16. The next question is what offence the appellant committed? Under Exception 4 to Section 300, I.P.C. "Culpable homicide is not murder if it is committed without premeditation, in a sudden fight, in the heat of passion, upon a sudden quarrel and without the offender's having taken undue advantage or acted in a cruel or unusual manner". It is immaterial in such cases which party offers the provocation or commits the first assault The applicability of this Exception depends on facts. Whether the appellant took undue advantage of the deceased is also a question of fact.

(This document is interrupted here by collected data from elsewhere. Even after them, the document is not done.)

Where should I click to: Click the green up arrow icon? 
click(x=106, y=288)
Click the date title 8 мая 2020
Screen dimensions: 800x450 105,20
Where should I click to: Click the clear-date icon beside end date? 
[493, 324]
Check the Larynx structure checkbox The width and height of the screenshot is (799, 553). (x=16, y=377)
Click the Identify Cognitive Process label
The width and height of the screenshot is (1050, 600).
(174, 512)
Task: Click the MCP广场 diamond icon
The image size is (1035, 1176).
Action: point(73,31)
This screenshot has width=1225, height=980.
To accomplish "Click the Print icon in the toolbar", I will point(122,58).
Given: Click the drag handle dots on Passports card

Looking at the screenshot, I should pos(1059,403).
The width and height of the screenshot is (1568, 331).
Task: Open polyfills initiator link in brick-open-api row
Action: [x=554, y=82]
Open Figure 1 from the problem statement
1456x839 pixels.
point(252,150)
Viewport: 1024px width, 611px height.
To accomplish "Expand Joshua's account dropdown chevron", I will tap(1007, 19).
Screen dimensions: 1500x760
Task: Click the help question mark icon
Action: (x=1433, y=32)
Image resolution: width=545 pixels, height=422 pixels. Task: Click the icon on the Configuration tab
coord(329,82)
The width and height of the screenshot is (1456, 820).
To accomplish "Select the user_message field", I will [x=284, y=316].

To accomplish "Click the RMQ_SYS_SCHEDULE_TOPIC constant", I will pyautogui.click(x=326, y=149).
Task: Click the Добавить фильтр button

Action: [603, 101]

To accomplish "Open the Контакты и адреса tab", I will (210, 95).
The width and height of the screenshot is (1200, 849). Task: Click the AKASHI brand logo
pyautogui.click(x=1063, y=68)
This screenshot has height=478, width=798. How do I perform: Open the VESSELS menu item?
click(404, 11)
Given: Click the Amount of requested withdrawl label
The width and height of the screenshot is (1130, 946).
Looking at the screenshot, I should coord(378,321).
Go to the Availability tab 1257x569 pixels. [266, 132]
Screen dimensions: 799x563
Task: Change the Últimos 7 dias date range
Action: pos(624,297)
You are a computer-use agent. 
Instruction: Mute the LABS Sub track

17. Whether a particular injury is of the fatal or non-fatal type is a question of fact in each case. Whether the accused took undue advantage of the deceased is also a question of fact. Where the injury is sufficient in the ordinary course of nature to cause death and the accused took undue advantage of the deceased, the number of injuries or even the mere location thereof may not be material. In Narayanan v. State of Travancore Cochin where the fight was between the accused and Anr. and the deceased had no hand in it and did not even try to separate the assailants, but merely asked the other man to stop fighting and said that he would settle their dispute, the accused thereon gave such a blow with a pen-knife on the chest of the deceased, the stomach and the omentum had herniated together and the omentum protruded through the hole which the injury had made and the pleura and the diaphragm were both cut and the injury had extended right up to the abdominal cavity, it was held that the injury was sufficient to cause death in the ordinary course of nature and it was impossible to say that there was no undue advantage when the accused stabbed the unarmed person who made no threatening gesture and merely asked the accused's opponent to stop fighting. It was further held that Exception 4 to Section 300 did not apply and the appellant was rightly convicted Under Section 302, I.P.C.

18. In Chahat Khan v. State of Haryana it was held that when a person causes an injury on a vital part of the body, the intention to kill can be attributed to him and the Supreme Court refused to interfere with the clear conclusion of the High Court that the injury on the head, , which resulted in the death, had been caused by the accused, there being no infirmity in the conclusion of the High Court. In Jagrup Singh v. State of Haryana where the accused struck the deceased with the blunt side of a gandhala in the heat of the moment, without premeditation and in a sudden fight, the case was held to have been covered by Exception 4 to Section 300 and he was convicted under Section 304, Part II instead, of under Section 302 and was sentenced to rigorous imprisonment for seven years.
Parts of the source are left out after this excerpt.